Why limit it to the sources? If there is going to be a change to one
component's lifecycle, then I see no reason not to change every component's
Sinks and Channels could very well have this problem; so what about giving
each LifecycleAware component a takePulse method (or something); or to
avoid creating a new method, add a new lifecycle state 'crashed' or such
which, when detected, causes a restart of the component. Then components
would just need to override getLifecycleState (if this method is polled
regularly; I don't know. maybe use a listener for when there's a state
change) to detect if it has crashed/needs to be restarted.
Just my thoughts,
On Wed, Jan 16, 2013 at 9:08 PM, Juhani Connolly <
[EMAIL PROTECTED]> wrote:
> Hmm, overriding the implementation of getLifecycleState provided by
> AbstractSource could work. It would be going against the convention that
> has been maintained in all other components(that I can think of)

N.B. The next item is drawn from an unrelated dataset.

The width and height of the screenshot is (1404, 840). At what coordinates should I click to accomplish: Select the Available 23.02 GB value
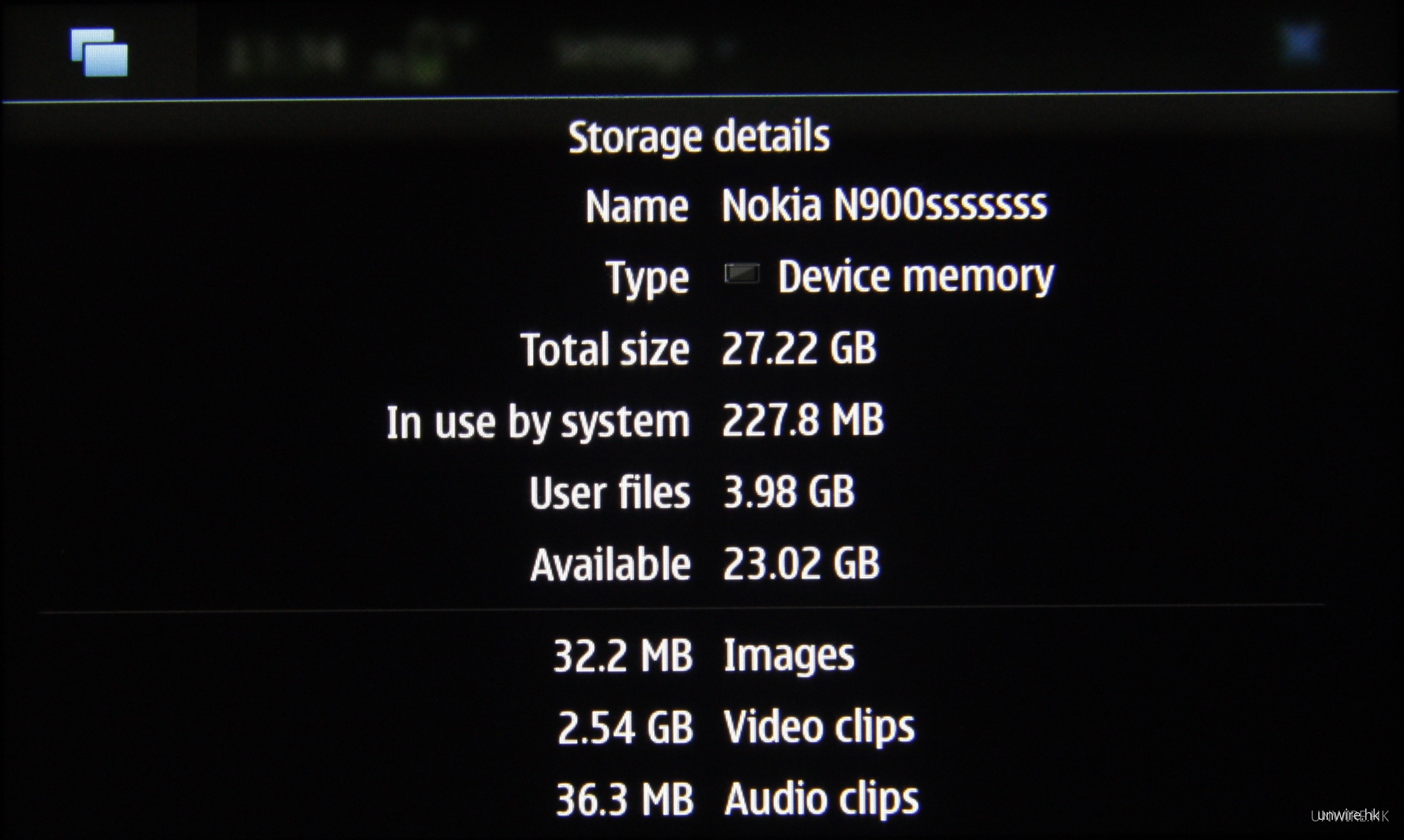tap(801, 564)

> On 01/17/2013 01:20 PM, Brock Noland wrote:
>> Yes I can definitely see the issue. It sucks that we'd have to add yet
>> another thread. An alternative which wouldn't require another thread
>> would be to check the optional interface in the supervisor,
>> approximately here:
>> However, I am not sold on the supervisor being the best place to fix
>> this as I am not sure that other lifecycle components would need this.

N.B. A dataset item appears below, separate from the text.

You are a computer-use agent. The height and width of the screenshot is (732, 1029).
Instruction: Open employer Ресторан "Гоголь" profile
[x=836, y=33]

>> On Wed, Jan 16, 2013 at 7:45 PM, Juhani Connolly
>> <juhani_connolly@cyberagent.**co.jp <[EMAIL PROTECTED]>>
>>> I came upon an issue with ScribeSource, though it's theoretically
>>> applicable to any EventDrivenSource whose event generating thread(s) die.

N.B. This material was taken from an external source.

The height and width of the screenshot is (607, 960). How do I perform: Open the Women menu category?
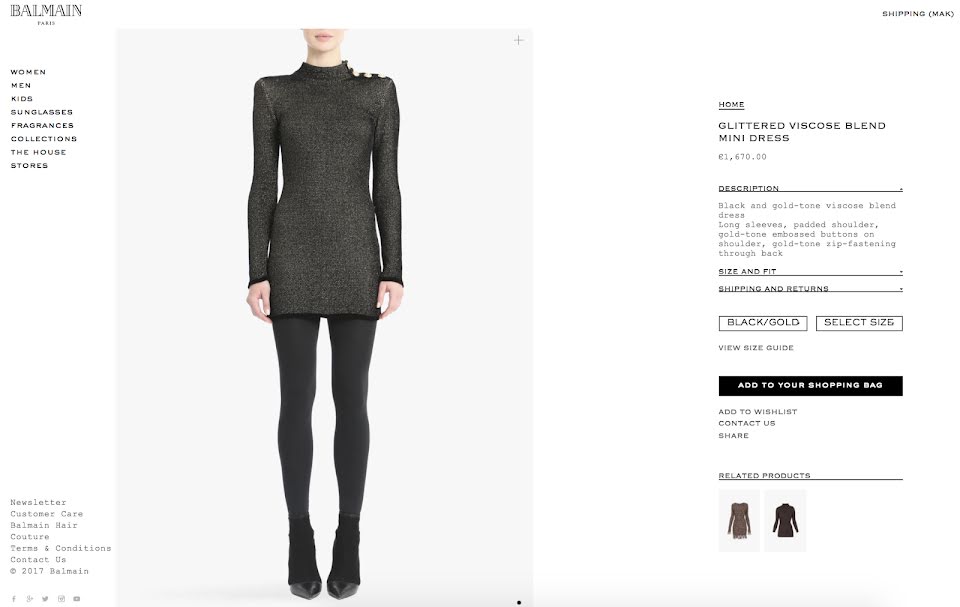pos(28,72)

>>> Simple put, sending a bad packet to the thrift(scribe protocol) port will
>>> result in it trying to allocate space for some arbitrarily large packet
>>> resulting in an OOMException which kills the thread(incidentally I
>>> this would be an issue in avro too, but it throws an exception before
>>> excessive allocation requests).
>>> As far as flume is concerned, the component is still alive. stop() was
>>> called, so even monitoring the component state using jmx will not notice
>>> anything wrong. This situation occurs from user error, but there is
>>> potential for other errors leaving a zombie component. I think it would
>>> more user friendly to be able to recover from such errors.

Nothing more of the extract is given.